Rapid One-Pot Preparation of Large Freestanding Nanoparticle-Polymer Films.

2D arrays of metal nanoparticles formed at liquid-liquid interfaces have been fixed in situ to a thin polymer support to create freestanding large (cm2 ) composite films where the particles remain exposed rather than being trapped within the polymer. Applications of these flexible robust 2D nanoparticle arrays as sensors, thin film conductors, antimicrobial coatings, and dip-in catalysts are shown.

A Method for Promoting Assembly of Metallic and Nonmetallic Nanoparticles into Interfacial Monolayer Films.

Two-dimensional metal nanoparticle arrays are normally constructed at liquid-oil interfaces by modifying the surfaces of the constituent nanoparticles so that they self-assemble. Here we present a general and facile new approach for promoting such interfacial assembly without any surface modification. The method use salts that have hydrophobic ions of opposite charge to the nanoparticles, which sit in the oil layer and thus reduce the Coulombic repulsion between the particles in the organic phase, allowing the particles to sit in close proximity to each other at the interface.
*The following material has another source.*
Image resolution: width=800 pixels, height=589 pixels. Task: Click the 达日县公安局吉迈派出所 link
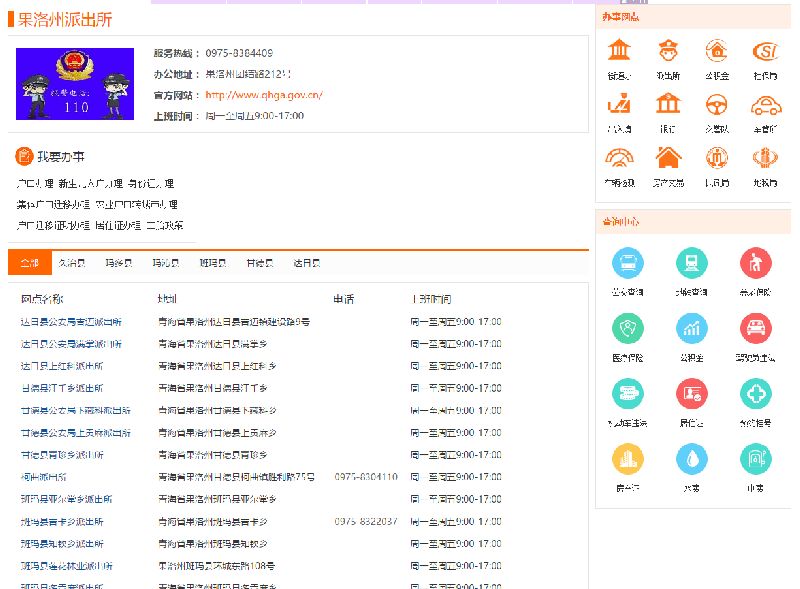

The advantage of this method is that because it does not require the surface of the particles to be modified it allows nonmetallic particles including TiO2 and SiO2 to be assembled into dense interfacial layers using the same procedure as is used for metallic particles. This opens up a route to a new family of nanostructured functional materials.

Surface-Enhanced Raman Spectroscopy as a Probe of the Surface Chemistry of Nanostructured Materials.

Surface-enhanced Raman spectroscopy (SERS) is now widely used as a rapid and inexpensive tool for chemical/biochemical analysis. The method can give enormous increases in the intensities of the Raman signals of low-concentration molecular targets if they are adsorbed on suitable enhancing substrates, which are typically composed of nanostructured Ag or Au. However, the features of SERS that allow it to be used as a chemical sensor also mean that it can be used as a powerful probe of the surface chemistry of any nanostructured material that can provide SERS enhancement. This is important because it is the surface chemistry that controls how these materials interact with their local environment and, in real applications, this interaction can be more important than more commonly measured properties such as morphology or plasmonic absorption. Here, the opportunity that this approach to SERS provides is illustrated with examples where the surface chemistry is both characterized and controlled in order to create functional nanomaterials.

Stable and uniform SERS signals from self-assembled two-dimensional interfacial arrays of optically coupled Ag nanoparticles.

Densely packed interfacial nanoparticle films form spontaneously when aqueous Ag colloid is shaken with CH2Cl2 in the presence of a "promoter" such as 10(-4) mol dm(-3) tetrabutylammonium nitrate (TBA(+)NO3(-)), which induces rapid self-assembly of the nanoparticles at the liquid/liquid interface without adsorbing onto their surfaces. The particles within these reflective, metal-like liquid films (MeLLFs) are optically coupled and give strong SERS enhancement, similar to that obtained for the same colloid aggregated with optimized concentration of metal salt. However, unlike aggregated colloids their structure means they do not sediment out of solution so they give SERS spectra that are stable for >20 h) and have good uniformity (relative standard deviation in absolute intensity over 1 mm(2) array of 25 points was 1.1%). Since the films lie at the aqueous/organic interface they are open to adsorption of analytes from either of the phases and can be probed in situ to detect both water- and nonwater-soluble analytes. The detection limit for mercaptobenzoic acid (MBA) added to the organic layer was found to be <2 ppb. These materials therefore combine many of the best features of both patterned surfaces and metal colloids for quantitative SERS analysis.